**WHAT THIS TASK INVOLVES**.
Search term "computer": please copy every line of the records below that contains it.

Stored data entries
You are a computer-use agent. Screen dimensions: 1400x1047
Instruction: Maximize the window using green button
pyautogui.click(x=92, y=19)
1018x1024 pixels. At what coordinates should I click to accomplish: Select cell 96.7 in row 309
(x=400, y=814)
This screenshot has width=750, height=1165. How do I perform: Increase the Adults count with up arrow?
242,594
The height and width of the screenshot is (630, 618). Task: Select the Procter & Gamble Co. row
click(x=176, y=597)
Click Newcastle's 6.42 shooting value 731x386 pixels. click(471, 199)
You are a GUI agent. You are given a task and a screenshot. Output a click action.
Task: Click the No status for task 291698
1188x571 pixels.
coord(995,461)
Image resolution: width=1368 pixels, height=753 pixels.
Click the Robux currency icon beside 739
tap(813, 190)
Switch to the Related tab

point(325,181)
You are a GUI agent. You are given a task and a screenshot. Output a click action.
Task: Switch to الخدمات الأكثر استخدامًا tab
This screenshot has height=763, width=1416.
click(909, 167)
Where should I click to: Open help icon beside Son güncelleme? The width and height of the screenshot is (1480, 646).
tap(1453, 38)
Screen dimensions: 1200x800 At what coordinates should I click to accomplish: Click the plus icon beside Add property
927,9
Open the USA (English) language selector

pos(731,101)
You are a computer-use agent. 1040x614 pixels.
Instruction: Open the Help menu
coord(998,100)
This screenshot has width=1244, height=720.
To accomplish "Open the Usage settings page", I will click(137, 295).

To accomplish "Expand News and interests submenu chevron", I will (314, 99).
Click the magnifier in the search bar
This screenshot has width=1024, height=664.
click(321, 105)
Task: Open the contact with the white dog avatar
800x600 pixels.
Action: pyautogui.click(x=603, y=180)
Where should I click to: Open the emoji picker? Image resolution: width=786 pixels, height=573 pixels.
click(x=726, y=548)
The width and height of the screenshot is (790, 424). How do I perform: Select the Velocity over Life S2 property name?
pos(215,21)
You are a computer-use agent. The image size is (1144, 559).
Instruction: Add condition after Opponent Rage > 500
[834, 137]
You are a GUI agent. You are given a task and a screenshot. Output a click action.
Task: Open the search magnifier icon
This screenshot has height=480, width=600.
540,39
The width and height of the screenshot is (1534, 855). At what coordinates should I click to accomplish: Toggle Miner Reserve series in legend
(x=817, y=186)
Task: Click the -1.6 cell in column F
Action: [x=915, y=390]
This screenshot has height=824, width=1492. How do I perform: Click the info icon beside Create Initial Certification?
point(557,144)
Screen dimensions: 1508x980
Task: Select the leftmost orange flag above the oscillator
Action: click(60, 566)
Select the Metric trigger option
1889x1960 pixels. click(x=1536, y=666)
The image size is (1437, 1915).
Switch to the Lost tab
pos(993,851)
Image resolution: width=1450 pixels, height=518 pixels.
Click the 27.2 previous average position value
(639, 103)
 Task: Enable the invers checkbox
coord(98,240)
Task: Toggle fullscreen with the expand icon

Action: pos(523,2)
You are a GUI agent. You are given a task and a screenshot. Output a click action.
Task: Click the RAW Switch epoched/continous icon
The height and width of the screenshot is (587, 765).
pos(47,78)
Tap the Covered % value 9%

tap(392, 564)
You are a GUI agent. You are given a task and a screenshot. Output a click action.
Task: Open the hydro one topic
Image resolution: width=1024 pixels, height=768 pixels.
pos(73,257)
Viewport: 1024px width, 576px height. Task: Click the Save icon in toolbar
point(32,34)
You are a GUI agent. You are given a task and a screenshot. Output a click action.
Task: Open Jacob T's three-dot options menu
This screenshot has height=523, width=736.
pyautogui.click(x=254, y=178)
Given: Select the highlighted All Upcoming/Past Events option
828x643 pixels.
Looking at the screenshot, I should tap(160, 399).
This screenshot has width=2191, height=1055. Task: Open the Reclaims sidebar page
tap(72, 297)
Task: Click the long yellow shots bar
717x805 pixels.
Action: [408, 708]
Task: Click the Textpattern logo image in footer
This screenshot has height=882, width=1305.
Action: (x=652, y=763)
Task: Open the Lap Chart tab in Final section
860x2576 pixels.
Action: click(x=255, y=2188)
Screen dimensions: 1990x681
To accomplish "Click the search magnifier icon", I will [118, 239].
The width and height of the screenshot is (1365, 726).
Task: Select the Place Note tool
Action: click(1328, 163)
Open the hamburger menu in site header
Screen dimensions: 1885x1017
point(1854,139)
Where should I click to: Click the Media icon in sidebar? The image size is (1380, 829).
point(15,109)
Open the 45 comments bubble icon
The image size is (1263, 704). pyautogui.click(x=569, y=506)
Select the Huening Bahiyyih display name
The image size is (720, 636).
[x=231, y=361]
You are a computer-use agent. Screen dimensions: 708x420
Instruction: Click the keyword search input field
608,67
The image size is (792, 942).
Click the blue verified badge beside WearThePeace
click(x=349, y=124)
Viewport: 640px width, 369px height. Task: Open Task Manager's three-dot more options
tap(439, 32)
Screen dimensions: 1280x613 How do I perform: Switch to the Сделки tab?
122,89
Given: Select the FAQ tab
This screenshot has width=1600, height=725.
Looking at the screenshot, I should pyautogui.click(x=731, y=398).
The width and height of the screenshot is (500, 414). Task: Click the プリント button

**ANSWER TO THE EXERCISE**.
You are a computer-use agent. Screen dimensions: 1400x1047
You are a computer-use agent. 1040x614 pixels.
You are a computer-use agent. The image size is (1144, 559).
You are a computer-use agent. Screen dimensions: 708x420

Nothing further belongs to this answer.